Вера Лохвицкая была человеком иной складки. Это была развитая еврейская работница, совсем молодой примкнувшая к социал-демократии, с большими умственными запросами, с вечной жаждой знаний и стремлением делиться ими со своими товарищами. Среди рабочих-ремесленников трудно было не заметить эту очень развитую девушку. Уже покинув Баку, я долгое время старалась не терять ее из виду и к своему удовлетворению на свои запросы неизменно получала сообщения, что Вера, не взирая на преследования, продолжает неутомимо свое дело. Так продолжалось до 1917 года и ближайших за ним лет. О дальнейшей ее судьбе мне неизвестно.

Н. Борисенко, старый партийный рабочий, одаренный и развитой, перебрался в Баку, скрываясь от преследований, и жил здесь нелегально. Пришлось ему очень туго — плохо оплачиваемая работа сменялась длившейся много месяцев безработицей. Это не мешало ему принимать деятельное участие как в партийной организации, так и в работе Союза механиков, членом правления которого он состоял.

Его жена, Соня Сахнова, высокая, красивая хохлушка, медлительная, несколько застенчивая и с виду очень тихая, но сильная духом женщина, вошла в движение еще совсем юной девушкой, лет 16. Как все замкнутые люди, она не любила много говорить, но берясь за какое-нибудь дело, без лишних слов вела его.

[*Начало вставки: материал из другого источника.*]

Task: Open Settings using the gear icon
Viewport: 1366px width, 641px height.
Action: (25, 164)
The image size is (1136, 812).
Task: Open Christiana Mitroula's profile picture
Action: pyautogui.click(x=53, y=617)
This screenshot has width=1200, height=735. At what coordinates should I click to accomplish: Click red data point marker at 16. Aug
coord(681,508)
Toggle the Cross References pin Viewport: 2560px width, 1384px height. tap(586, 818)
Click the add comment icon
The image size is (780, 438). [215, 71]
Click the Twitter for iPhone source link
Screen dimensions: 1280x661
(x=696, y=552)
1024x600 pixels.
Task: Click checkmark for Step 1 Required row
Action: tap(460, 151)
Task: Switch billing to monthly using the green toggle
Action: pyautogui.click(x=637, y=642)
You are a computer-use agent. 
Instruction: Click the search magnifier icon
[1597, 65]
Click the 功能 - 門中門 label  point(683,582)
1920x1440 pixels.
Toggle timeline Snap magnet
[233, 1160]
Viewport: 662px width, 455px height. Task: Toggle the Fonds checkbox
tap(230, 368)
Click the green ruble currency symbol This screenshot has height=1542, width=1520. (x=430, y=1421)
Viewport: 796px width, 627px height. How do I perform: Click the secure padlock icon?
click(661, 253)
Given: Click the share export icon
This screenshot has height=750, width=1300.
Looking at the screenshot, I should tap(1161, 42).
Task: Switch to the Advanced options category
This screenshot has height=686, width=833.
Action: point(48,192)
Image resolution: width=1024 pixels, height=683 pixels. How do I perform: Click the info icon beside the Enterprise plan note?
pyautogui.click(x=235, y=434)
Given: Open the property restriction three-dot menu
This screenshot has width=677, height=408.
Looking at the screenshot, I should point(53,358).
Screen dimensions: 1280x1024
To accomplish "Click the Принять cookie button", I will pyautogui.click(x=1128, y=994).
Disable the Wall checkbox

Она принадлежала к числу тех немногих работниц, которые, несмотря на все тяготы жизни, на детей, отнимавших у нее много сил, не отошла от партийной работы и до самой могилы осталась на посту (она умерла в 1920 году).

Когда был поднят вопрос об организации клуба, Соня сразу же схватилась за это начинание, видя в нем удачное средство вовлечь женщин в общественное дело, вырвать их из узкого семейного мирка, а для себя — поприще работы. До последнего дня существования клуба она отдавала ему все свое свободное время.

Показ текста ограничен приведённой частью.